- Born: 1952 (age 73–74) Pakistan
- Occupations: Pakistani Urdu poet, translator, educator, Founding Director of Gurmani Centre for South Asian Languages and Literature in the Social Sciences Department at the Lahore University of Management Sciences (LUMS) from 2007 to August 2016
- Writing career
- Language: Urdu
- Notable works: Pas-e-Aina (1988), Hisar-e-be-Dar-o-Deevar (1991), Aadha Din aur Aadhi Raat (1996), Fana bhi eik Saraab (2001), Doosri Zindagi (Collected poems, 1988–2001) (2007), Janoobi Asia Ki Muntakhib Nazmain (2022)
- Notable awards: Tamgha-e-Imtiaz (Medal of Distinction) for Literature awarded by the Government of Pakistan in 2008, Fatima Jinnah Medal for Literature awarded by the Government of Punjab, Pakistan on International Women’s Day, 8 March 2006

= Yasmeen Hameed =

Pakistani writer

Yasmeen Hameed is a Pakistani Urdu poet, translator and educator.

==Career==
Yasmeen Hameed has more than thirty years of experience in the fields of education, literature and art. She was the Founding Director of Gurmani Centre for South Asian Languages and Literature, in the Social Sciences Department at the Lahore University of Management Sciences (LUMS) where she worked from 2007 to August 2016.

She has interviewed a number of renowned Pakistani literary personalities on Pakistani television and has participated widely in poetry symposia at national and international levels.

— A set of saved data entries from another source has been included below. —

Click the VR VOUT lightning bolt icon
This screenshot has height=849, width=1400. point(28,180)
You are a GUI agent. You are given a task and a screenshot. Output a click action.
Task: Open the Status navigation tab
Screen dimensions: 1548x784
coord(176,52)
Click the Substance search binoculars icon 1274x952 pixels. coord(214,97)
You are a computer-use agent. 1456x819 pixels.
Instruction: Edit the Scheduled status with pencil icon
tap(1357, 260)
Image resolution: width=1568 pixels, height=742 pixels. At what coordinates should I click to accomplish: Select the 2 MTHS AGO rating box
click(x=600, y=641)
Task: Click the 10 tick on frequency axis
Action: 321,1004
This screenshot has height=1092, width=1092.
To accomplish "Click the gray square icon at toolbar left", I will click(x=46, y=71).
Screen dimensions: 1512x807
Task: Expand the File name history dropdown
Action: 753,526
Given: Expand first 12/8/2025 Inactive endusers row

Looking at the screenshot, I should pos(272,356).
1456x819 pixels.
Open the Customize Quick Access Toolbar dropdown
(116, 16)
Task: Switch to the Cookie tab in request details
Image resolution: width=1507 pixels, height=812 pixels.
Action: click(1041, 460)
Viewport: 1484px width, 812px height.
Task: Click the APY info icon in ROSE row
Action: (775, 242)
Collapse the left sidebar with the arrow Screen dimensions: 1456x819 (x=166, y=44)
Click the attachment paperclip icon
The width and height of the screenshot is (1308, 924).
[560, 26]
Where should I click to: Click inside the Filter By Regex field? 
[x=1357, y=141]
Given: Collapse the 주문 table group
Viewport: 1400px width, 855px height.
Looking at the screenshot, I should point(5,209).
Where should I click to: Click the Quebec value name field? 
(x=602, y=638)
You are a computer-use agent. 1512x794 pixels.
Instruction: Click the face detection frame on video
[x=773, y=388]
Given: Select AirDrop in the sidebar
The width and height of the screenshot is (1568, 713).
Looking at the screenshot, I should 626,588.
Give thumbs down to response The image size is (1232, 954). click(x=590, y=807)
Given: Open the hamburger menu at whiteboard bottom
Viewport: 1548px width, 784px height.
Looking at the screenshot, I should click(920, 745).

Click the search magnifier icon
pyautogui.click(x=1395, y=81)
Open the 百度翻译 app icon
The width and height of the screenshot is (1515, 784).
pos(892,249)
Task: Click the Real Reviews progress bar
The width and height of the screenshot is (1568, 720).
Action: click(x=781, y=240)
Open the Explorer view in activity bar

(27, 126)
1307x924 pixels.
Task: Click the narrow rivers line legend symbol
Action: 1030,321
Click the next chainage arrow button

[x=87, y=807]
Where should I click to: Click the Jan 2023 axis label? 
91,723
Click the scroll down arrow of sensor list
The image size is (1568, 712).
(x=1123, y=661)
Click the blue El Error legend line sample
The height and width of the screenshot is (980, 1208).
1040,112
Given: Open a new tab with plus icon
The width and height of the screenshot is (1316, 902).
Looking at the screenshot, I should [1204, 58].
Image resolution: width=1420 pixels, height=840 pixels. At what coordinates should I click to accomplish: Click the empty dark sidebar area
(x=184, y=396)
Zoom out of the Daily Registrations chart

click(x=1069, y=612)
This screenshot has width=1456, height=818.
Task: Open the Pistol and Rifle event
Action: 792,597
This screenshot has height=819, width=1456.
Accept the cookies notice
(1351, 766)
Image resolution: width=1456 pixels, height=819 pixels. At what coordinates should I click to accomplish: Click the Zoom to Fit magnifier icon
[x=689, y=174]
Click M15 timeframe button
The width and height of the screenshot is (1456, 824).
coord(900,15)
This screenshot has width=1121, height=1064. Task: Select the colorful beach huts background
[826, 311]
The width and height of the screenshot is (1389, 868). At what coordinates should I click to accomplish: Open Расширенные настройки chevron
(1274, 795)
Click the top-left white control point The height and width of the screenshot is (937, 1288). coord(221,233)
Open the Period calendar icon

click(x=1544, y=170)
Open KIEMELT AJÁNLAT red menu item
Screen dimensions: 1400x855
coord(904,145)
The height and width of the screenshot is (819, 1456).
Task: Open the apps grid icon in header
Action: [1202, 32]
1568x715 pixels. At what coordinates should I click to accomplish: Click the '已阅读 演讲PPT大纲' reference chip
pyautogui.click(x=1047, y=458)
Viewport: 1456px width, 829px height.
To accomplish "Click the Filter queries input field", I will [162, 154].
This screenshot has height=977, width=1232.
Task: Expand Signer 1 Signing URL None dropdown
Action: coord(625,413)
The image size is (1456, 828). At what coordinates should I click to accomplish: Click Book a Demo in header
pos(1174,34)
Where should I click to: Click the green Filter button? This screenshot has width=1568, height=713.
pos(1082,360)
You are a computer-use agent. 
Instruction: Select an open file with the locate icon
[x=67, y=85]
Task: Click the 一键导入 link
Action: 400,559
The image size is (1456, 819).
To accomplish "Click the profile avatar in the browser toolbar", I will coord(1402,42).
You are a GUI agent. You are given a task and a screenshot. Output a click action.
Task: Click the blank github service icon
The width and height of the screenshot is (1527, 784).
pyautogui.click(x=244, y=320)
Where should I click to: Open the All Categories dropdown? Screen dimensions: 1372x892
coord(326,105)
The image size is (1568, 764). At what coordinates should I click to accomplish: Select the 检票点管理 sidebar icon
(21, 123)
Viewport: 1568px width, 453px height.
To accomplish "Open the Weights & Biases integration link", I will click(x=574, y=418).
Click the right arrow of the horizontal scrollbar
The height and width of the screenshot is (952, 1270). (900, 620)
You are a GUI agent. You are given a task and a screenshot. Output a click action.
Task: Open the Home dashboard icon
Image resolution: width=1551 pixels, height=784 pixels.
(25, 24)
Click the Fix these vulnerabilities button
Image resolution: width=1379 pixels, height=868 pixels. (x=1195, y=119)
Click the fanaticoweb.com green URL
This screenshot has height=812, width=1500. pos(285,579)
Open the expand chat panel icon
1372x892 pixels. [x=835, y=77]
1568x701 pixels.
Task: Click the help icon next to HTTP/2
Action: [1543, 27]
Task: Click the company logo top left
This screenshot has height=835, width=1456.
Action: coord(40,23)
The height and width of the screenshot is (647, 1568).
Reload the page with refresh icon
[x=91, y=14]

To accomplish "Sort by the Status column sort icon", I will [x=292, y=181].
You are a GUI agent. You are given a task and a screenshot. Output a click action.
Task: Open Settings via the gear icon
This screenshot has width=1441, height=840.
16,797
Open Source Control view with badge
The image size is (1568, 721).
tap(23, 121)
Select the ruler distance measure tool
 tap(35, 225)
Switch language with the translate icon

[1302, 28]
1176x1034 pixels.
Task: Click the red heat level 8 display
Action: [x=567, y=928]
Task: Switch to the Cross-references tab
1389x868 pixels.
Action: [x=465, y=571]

She has written scripts in English for cultural/fashion shows sponsored by the Government of Pakistan, performed in London in 1995 and Washington in 1996 and in the Cricket World Cup Cultural Festival in Pakistan in 1996. She has also contributed a monthly column to the "Books & Authors" supplement of Dawn newspaper.

== Education ==
M. Sc.: Nutrition

Punjab University – Lahore (1972)

B. Sc.: Home Economics- Home Economics College

Punjab University – Lahore (1970)

== Original works ==
Yasmeen Hameed has published five books of poetry in Urdu:

| Title | Year Published | Pages |
|---|---|---|
| Pas-e-Aina | 1988 | 160 |
| Hisar-e-be-Dar-o-Deevar | 1991 | 160 |
| Aadha Din aur Aadhi Raat | 1996 | 237 |
| Fana bhi eik Saraab | 2001 | 216 |
| Doosri Zindagi (Collected poems, 1988–2001) | 2007 | 700 |

== Awards for poetry and literature ==
- Pakistani Urdu Verse, UBL/Jang Literary Excellence Award (2012)
- Tamgha-e-Imtiaz (Medal of Distinction) for Literature awarded by the Government of Pakistan in 2008
- Fatima Jinnah Medal for Literature awarded by the Government of Punjab, Pakistan on International Women’s Day, 8 March 2006
- Ahmed Nadeem Qasmi Award for Poetry (2001) for the collection, Fana bhi eik saraab
- Hijra Award for Hijra year 1417 (June 1996 - May 1997)
- Allama Iqbal Award for the collection, Aadha Din aur Aadhi Raat.
- Roll of Honour and Gold Medal from Punjab University, Lahore (1972)

== Works to be published ==
- Contemporary Verse from Pakistan (English)
- Fifth collection of poetry (Urdu) titled Bay- samar pairhon ki khwahish.